Re: [COMMITTERS] pgsql: Update copyright for 2017 - Mailing list pgsql-committers

From Tom Lane
Subject Re: [COMMITTERS] pgsql: Update copyright for 2017
Date
Msg-id 25878.1483557652@sss.pgh.pa.us
Whole thread Raw
In response to [COMMITTERS] pgsql: Update copyright for 2017  (Bruce Momjian <bruce@momjian.us>)
Responses Re: [COMMITTERS] pgsql: Update copyright for 2017
List pgsql-committers
David Fetter <david@fetter.org> writes:
>>> Actually, my takeaway from this was "don't ever use git reset on
>>> the repo".

> That's actually not tenable.  If we ever find something in our repo
> that we don't have full rights to, especially if it's something that
> would put roadblocks in front of people who'd like to make a
> proprietary fork, we have to be able to expunge it, not merely paper
> it over.

What, and re-do every commit after the one that added such material?
And somehow find every tarball that was shipped with the material, and
make them go away?  Please don't bring straw-man arguments.

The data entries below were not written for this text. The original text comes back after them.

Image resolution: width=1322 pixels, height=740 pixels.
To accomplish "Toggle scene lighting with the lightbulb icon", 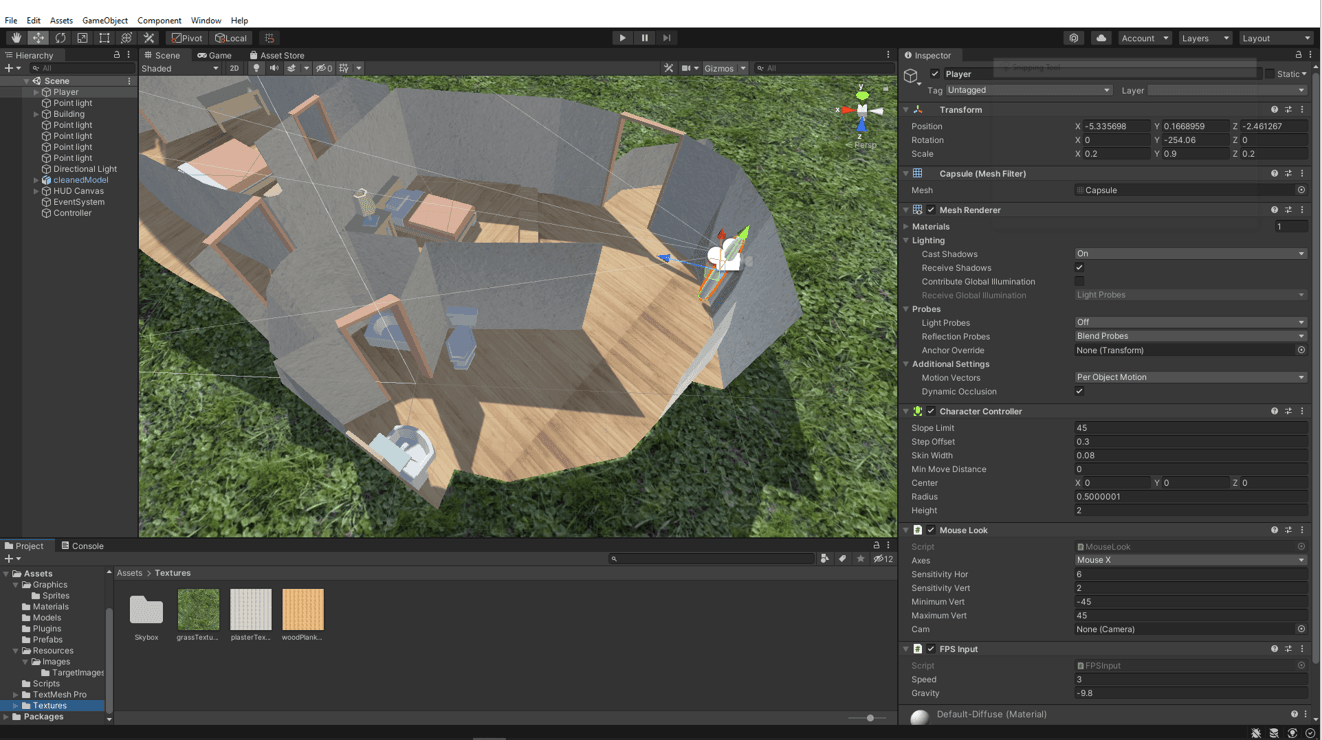I will click(256, 68).
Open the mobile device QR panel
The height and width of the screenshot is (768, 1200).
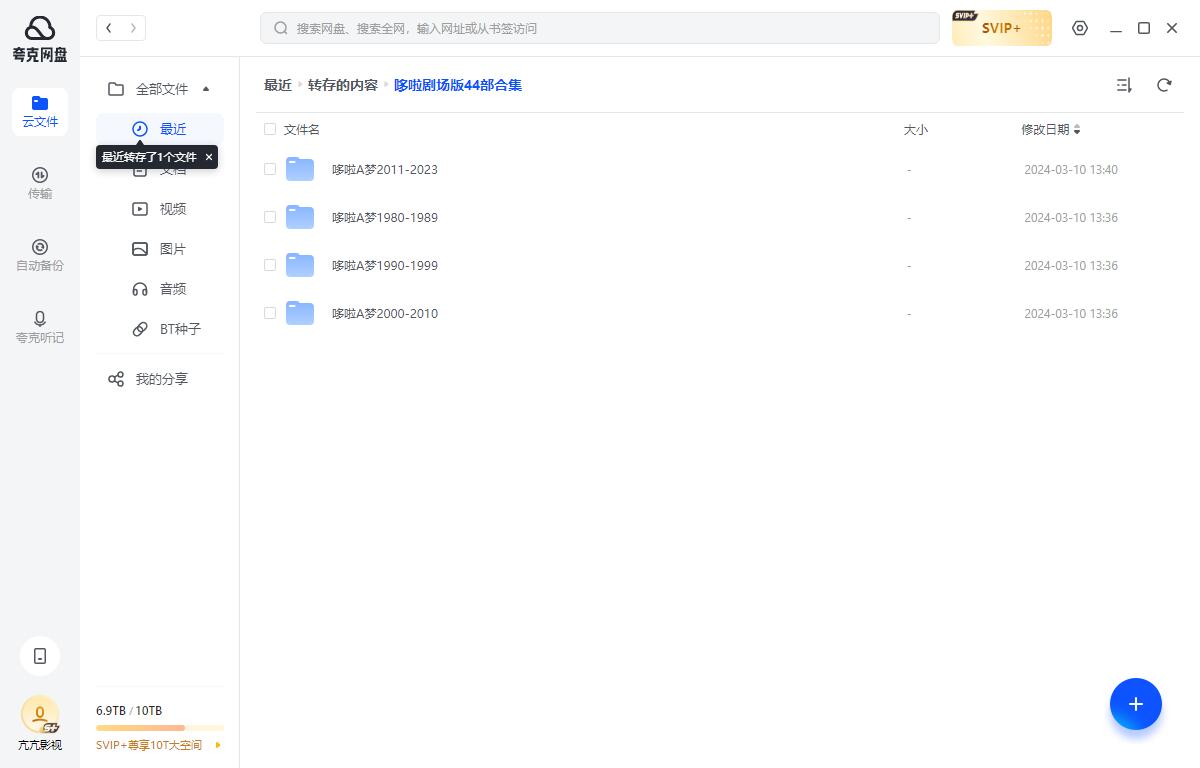(40, 656)
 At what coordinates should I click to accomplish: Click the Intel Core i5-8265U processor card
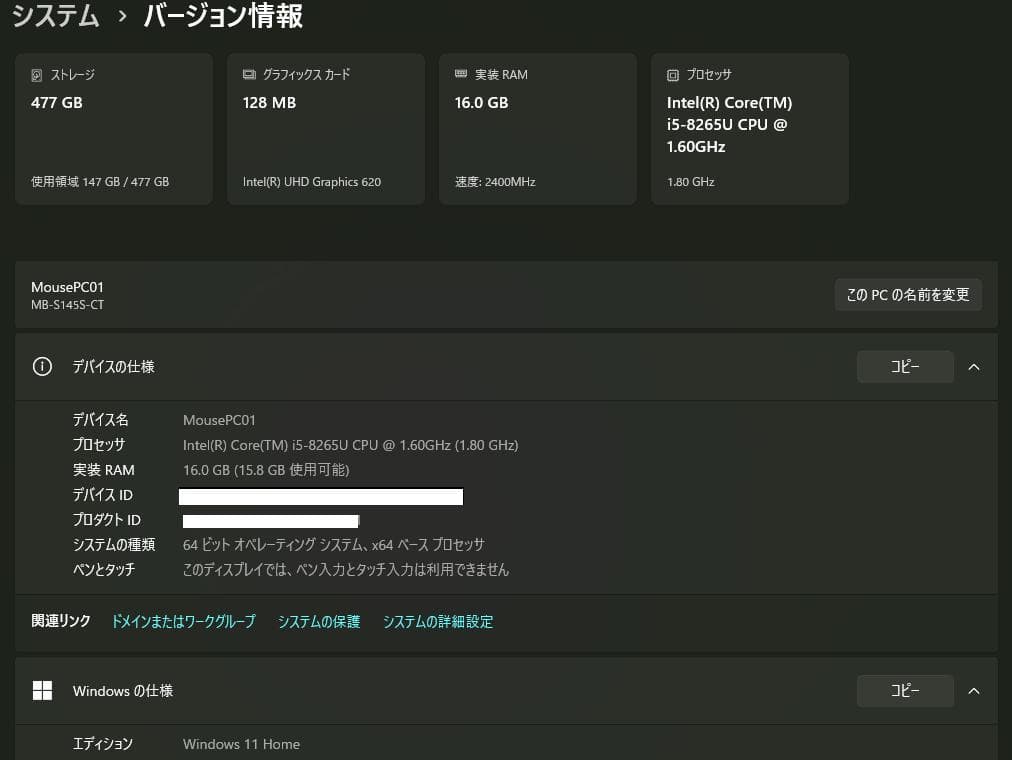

>> Except for like Andres says, always check *everything* before
>> pushing. I know I always push with -n and then do a git show on that
>> resulting set of commits just to make sure it's the one I want. It
>> doesn't take a lot of extra time after each commit, and it easily
>> finds things like this.

> Do we see a point in the future where all pushes to that repo require
> a reviewer separate from the author?  The cost in hassle and
> aggravation is, to put it mildly, non-trivial, but it makes these
> kinds of mistakes a lot harder to make.

No amount of review will prevent human error at the point of the final
push.  Yeah, Bruce was probably unreasonably sloppy about this particular
commit, but to imagine that we can get the error rate to exactly zero
is hopeless.  That's what "git revert" is for.